GoL sign's 25 million grant agreement with the United States Agency for International Development (USAID)

DSC 3463Finance and Development Planning Minister Amara Konneh on behalf of the Liberian Government, today signed a grant agreement for twenty five million United States Dollars with the United States Agency for International Development (USAID), for the construction of municipal water system in the cities of Robertsport, Voinjama and Sanniquellie.

 

According to a Ministry of Finance and Development Planning (MFDP) release, Minister Konneh who commended the United States Government for the assistance, further assured USAID that the government of Liberia through the Liberia Water and Sewer Corporation (LWSC), will ensure the development and sustainability of municipal water supply infrastructure, under the Liberia municipal project is executed within the time frame of the Memorandum of Understanding (MOU).

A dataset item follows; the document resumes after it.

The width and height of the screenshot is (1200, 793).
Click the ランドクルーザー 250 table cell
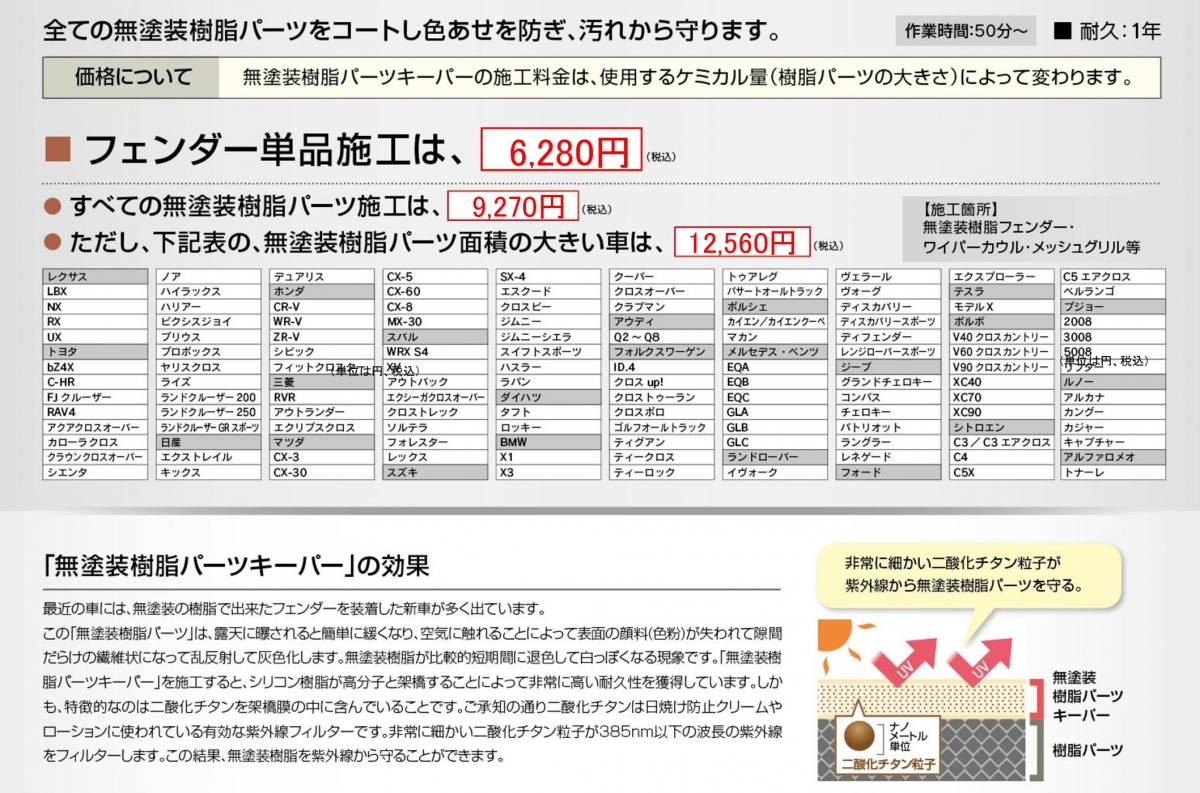tap(209, 412)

He said the MFDP will work with all stakeholders particularly the Management of the Liberia Water and Sewer Corporation to ensure that the project is fully executed. “I urge the implementing partners to rise to the occasion and ensure that the project is completed on time as the provision of quality water to all parts of the country is critical to the sustenance and effective promotion of health, sanitation and hygiene to all,” Minister Konneh emphasized.

He indicated that, USAID’s additional twenty five million grant will enhance the LWSC capacity for increase access to safe drinking water to rural dwellers across the country.
He said the MFDP being the delivery unit of the project was deeply involved, because “it wants the LWSC to live up to government’s commitment under the MOU and the performance contract.”

Also speaking during the signing of the MOU, USAID’s outgoing Mission Director, John Mark Winfield emphasized that the agreement is aimed at building an earnest relationship between the United States of America and Liberia.
Mr. Winfield said the US government will remain com

mitted in supporting the Liberian government in its quest to provide the basic needs of its people as he maintained that the implementation of the project will help increase water supply and improve sanitation in the targeted cities and their environs.
He said the MOU signifies good relationship and commitment between the two countries as he maintained that the signing of the MOU was a result of many years of efforts by the LWSC, USAID and the MFDP.


“There were concerns from the funding end on the maintenance of the systems once they were built, and the sustainability of the systems, whether they had the ability to sustain themselves and make more money, but with the ownership being shown by the government, the LWSC and the communities that would be benefitting from the systems and coming together, USAID now feels very confident that there is a very good formula for going forward with the project,” Mr. Winfield emphasized.

The MFDP release noted that, the MOU is the completion of the Liberia Municipal Water Project (LMWP) and a Capital Improvement (CIP) which objective is to increase access to affordable and safe water supply for the population of Robertsoprt, Voinjama and Sanniquellie.

The LWSC Management is expected to sign a three-year Performance Contract (PC) with the GOL to ensure specific targets are achieved during the period of the contract and assume the responsibility for the overall coordination of the project on behalf of the government of Liberia.


The MOU states that, the MFDP is to ensure appropriate governance, financing and management system are put in place to sustainably operate and maintain the infrastructure to be developed under the project while GOL through MFDP will provide financing to meet operational cost shortfall that may occur following the closeout of USAID assistance.
GOL shall also ensure timely transfer of subsidies needed for basic operation of the LWSC water treatment Plants and setting of all GOL water bills to the entity.

USAID is expected to cover 100 percent of the system based expenses for the initial two years of the operations and up to 50 percent of operator based expenses for year one and twenty five percent for year two as needed to cover verifiable revenue shortfalls while GOL is expected to cover the additional 50 percent in year one and 75 percent in year two.